> REQUIRED ACTION 1
According to the One Small Step article, what is June's exercise step?
> REQUIRED ACTION 2
Change "daily step count" to "daily walking distance" in the One Small Step article, and give the passage from "If you’ve adopted" up to and including "Small Step: +1." with that change made.
> REQUIRED ACTION 3
Write the next part of the One Small Step article, picking up after its final sentence.

If you’ve adopted April’s (Movement Substitutions & Food Substitutions) and May’s (Go Old School) “One Small Step” suggestions, this is what you’ve managed to achieve: daily reduction of sedentary time; increased total daily step count; controlled portion sizes of proteins, starches and grains while increasing intake of fruits and vegetables; added one day of cardiovascular training per week and significantly bumped up the quality of the food you’re eating. Bravo! You are ready for June’s One Small Step: +1.
Are you ready for the truth? For most women, the closer she gets to middle age and menopause, the more difficult it will become to lose weight or maintain a healthy weight and keep her percentage of body fat from increasing unless she strength trains every week. You cannot run, Zumba, kick box, spin, Weight Watchers, Jenny Craig or Slim Fast yourself out of it. It is a physiological and evolutionary fact. If you are among the few females who have super metabolism despite not having the muscle mass and accompanying testosterone of a male, thank your lucky stars and your genes because you may be able to avoid the increase on the scale. But that doesn’t protect you from losing lean mass and, as a result, increasing the ratio of fat mass to lean mass which is very unhealthy and puts you at higher risk of cardiovascular disease, hypertension, high LDL (“bad”) cholesterol, low HDL (“good”) cholesterol and osteoporosis.
Therefore, June’s exercise one small step is adding one (+1) strength training workout to your week. There’s no need to have access to a gym or buy equipment. Anyone can get a quality, full body strength workout using nothing but good form and your own body weight as resistance. The great thing about these body weight exercises is that most of them work several muscles at once and often incorporate movements that we use in our everyday lives, making these a functional form of training and superior to weight machines at a gym. Do two sets of 8-10 of these exercises at least one day per week: lunges, squats, side lying leg raises, push ups, ab crunches, bicycle crunches, calf raises, planks, birddog, inchworm, mountain climbers, glute bridges, spider walks. You can see step by step instructions for proper form for all of these exercises plus tips on how to stretch your muscles at the conclusion of your workout by clicking here. The exercises also suggest progressions if they are or become too easy for you.

> RECORDS SUPPLIED
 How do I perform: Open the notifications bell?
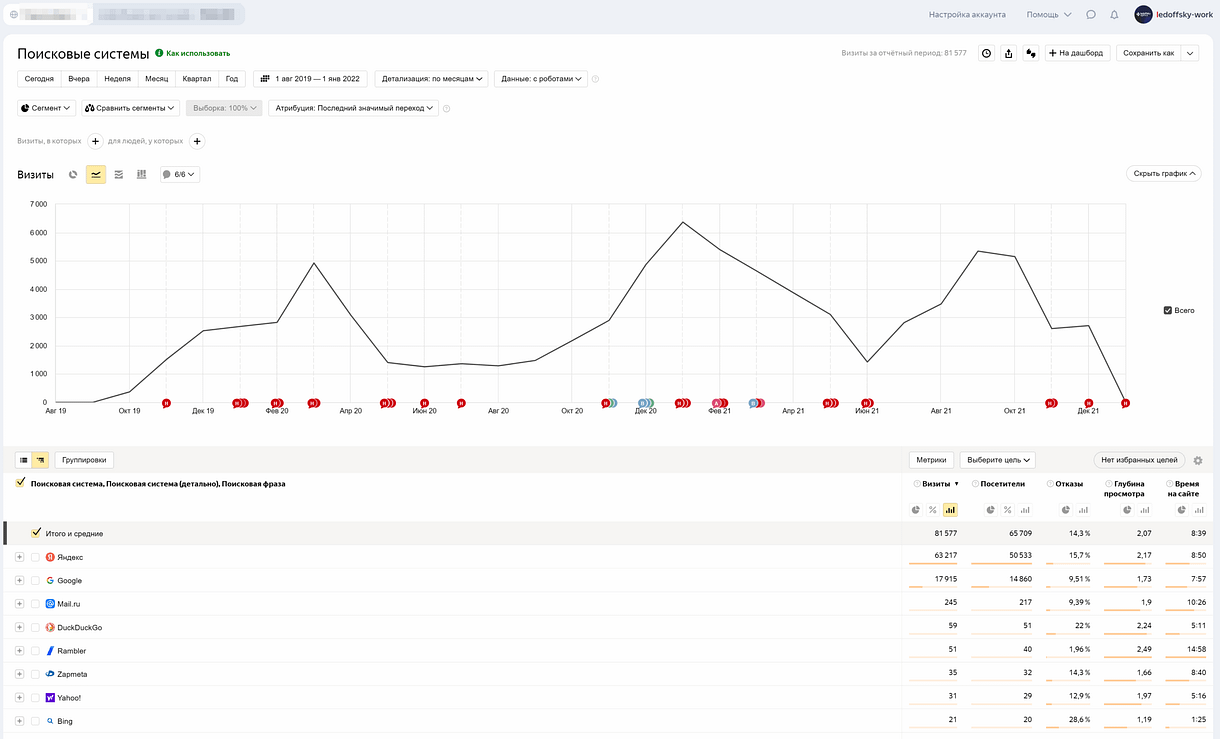[1114, 15]
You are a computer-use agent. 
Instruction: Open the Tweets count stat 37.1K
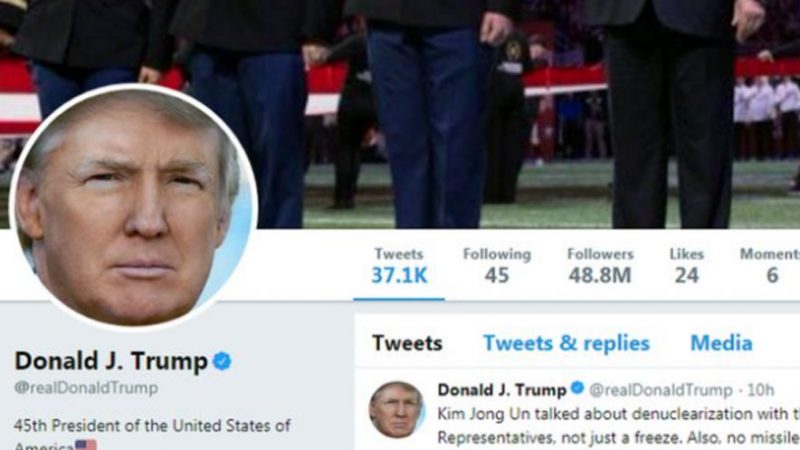399,266
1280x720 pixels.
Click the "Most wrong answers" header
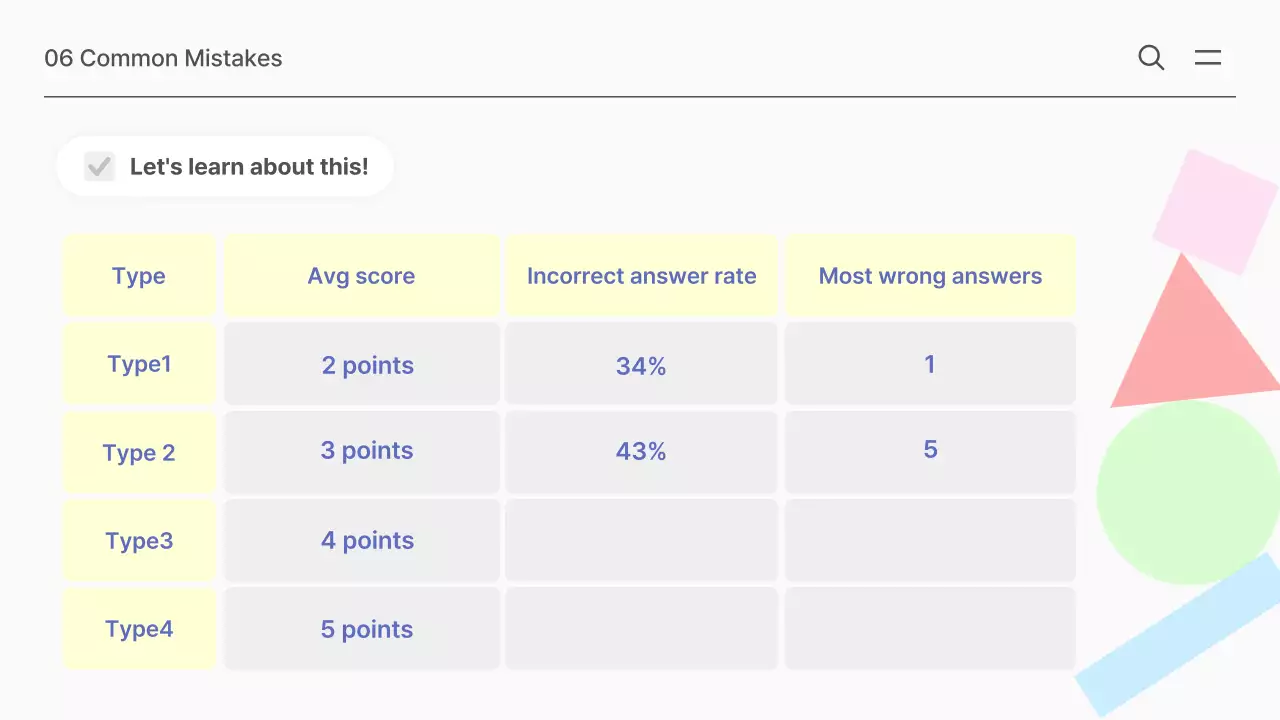[930, 276]
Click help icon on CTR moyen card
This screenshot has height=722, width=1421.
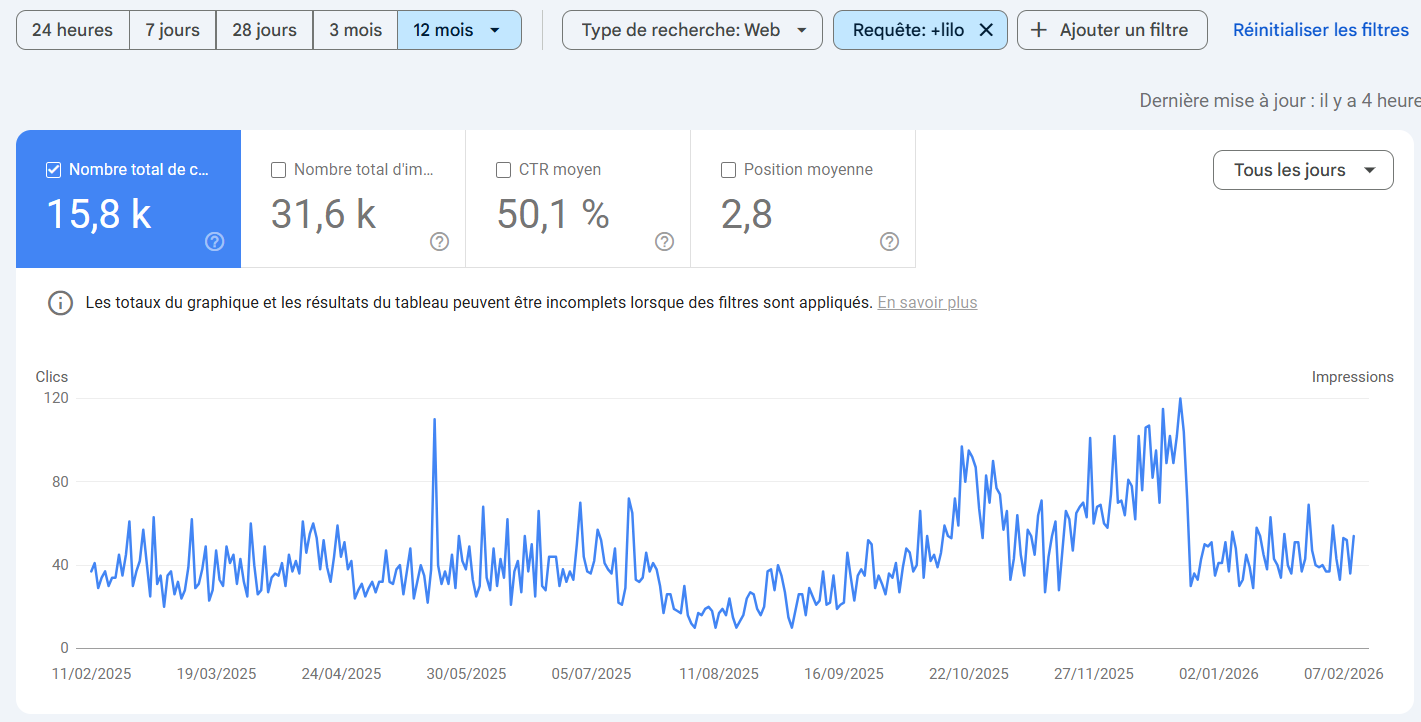coord(664,241)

> TASK ANSWER 1
Adding one strength training workout to your week.

> TASK ANSWER 2
If you’ve adopted April’s (Movement Substitutions & Food Substitutions) and May’s (Go Old School) “One Small Step” suggestions, this is what you’ve managed to achieve: daily reduction of sedentary time; increased total daily walking distance; controlled portion sizes of proteins, starches and grains while increasing intake of fruits and vegetables; added one day of cardiovascular training per week and significantly bumped up the quality of the food you’re eating. Bravo! You are ready for June’s One Small Step: +1.

> TASK ANSWER 3
Many women find strength training tedious and boring. I love the days I do cardio but, I have to admit, my strength training days are a challenge from a motivational standpoint sometimes. To combat this, I recommend doing the exercises while you watch television and workout during the commercials which are usually played in blocks of several at a time. Do one exercise for the full length of a 30 second commercial (or two 15 second commercials). When another commercial comes on, switch to another exercise and so on until the block of commercials is over. Rest during the program. When the next block of commercials comes on, do the same exercises you did for the first block, this will constitute your second set of each of those exercises. Rest again. When a new block of commercials comes on, select different exercises to do and repeat the cycle. When you’ve completed two sets of 8-10 different exercises, stretch all the muscles you’ve worked and you’re done.
When selecting what exercises you’ll do during one block of commercials, try to pick ones that work different parts of the body. For example, better to do lunges, push-ups, crunches and planks in a block than all lower body exercises. Remember, the key to a quality strength workout is form over quantity. You will get much better results doing 10 slow push ups with perfect form than doing 20 fast push ups with poor form.
Worried this approach won’t work for you? If you already belong to a fitness club, select at least one class per week that incorporates full-body strength training. Look for classes with the words pump or sculpt in the title or take a mat Pilates or TRX class. Or you could consider hiring a personal trainer. I have clients who come to me to do their strength training because they know they won’t strength train on their own without external accountability. There are also lots of great strength training DVDs that use minimal or no equipment. My favorites are the Exhale MindBodySpa Core Fusion DVDs.
I realize this month’s exercise small step is a big challenge and represents a pretty large “small step” for many. So, the diet small step this month is easy. The U.S. Department of Health and Human Services recommends adults get 3 to 4 cups of fruits and vegetables per day. Not surprising most Americans fall short of that amount. This month, add one (+1) serving of fruit or vegetable to your daily diet. This is different from what you’ve been doing with the Food Substitutions recommendation from April’s Small Steps post. In that case, you were reducing some or all of your protein or grain in each meal/snack and replacing it with fruit or vegetable. In this case, you want to add one more serving of fruit or vegetable, a serving that you are not already consuming regularly, somewhere in your day.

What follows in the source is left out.